Born into a prominent African-American family, Max Bond used education to advance his career in the 1950s. But when a Harvard professor suggested that he not be an architect because of his color, he persisted. During the mid-century architecture was one of the whitest professions, and one of the most insular. Few blacks had made significant careers–the main exceptions being Paul Williams in Los Angeles and Julian Abele in Philadelphia–but they were always under the radar. Beginning in Europe and Africa, Bond acquired significant experience outside the avenues available in the U.S. When he returned home in the 1960s, he found himself in a cauldron of social change.
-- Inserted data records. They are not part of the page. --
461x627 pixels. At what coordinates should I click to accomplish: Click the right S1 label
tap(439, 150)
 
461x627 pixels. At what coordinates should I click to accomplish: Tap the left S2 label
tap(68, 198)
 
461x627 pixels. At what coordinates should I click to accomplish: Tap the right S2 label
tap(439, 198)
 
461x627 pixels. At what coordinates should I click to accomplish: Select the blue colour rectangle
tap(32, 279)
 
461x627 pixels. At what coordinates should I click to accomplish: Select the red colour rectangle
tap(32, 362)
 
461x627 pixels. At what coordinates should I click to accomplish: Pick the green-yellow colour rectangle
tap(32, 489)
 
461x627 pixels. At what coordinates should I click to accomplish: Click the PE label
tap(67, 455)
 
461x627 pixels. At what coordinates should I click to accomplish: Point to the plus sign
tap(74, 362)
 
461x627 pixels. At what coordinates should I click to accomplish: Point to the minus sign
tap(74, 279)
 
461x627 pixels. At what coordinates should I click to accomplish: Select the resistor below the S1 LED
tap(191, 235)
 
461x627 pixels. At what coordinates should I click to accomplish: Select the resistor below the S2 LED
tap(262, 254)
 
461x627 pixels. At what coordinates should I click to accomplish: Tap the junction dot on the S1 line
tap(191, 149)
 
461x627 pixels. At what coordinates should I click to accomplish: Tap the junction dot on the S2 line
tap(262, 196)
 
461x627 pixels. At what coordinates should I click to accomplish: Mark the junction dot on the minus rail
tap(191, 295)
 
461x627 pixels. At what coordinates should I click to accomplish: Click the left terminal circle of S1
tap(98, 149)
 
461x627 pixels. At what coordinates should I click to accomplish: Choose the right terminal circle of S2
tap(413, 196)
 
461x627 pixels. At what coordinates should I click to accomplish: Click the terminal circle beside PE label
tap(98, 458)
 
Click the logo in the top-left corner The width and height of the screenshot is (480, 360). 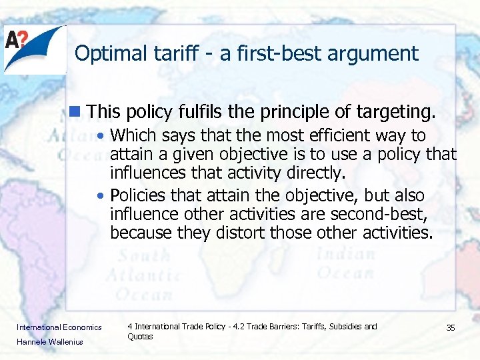(34, 49)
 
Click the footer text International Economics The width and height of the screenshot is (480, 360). (59, 327)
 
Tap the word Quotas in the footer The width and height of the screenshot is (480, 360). (140, 337)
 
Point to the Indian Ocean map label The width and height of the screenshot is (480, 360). (346, 263)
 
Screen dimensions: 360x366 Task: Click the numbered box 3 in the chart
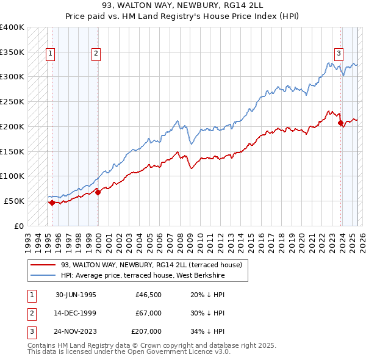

He went directly to work in the community, participating in the renewal of Harlem during the 1970s and 1980s. Instead of joining an established firm, he founded his own partnership and won significant commissions despite being an outsider. By 1990 Bond Ryder James was a major player in New York. When his partner, Donald Ryder, died Bond merged with Davis & Brody, a socially committed firm which had specialized in public housing for the Urban Development Corporation. Bond became the senior partner with the deaths of Lou Davis and Sam Brody, and continued to design major buildings until his death last week.
Max Bond began his career half a century ago, in an America that closed its doors to professional achievement for people of color. He broke down the doors in his path with steely determination and unrelenting spirit. Like Thurgood Marshall, Rosa Parks, Marian Anderson and other heroes of civil rights, he should be celebrated as a pioneer.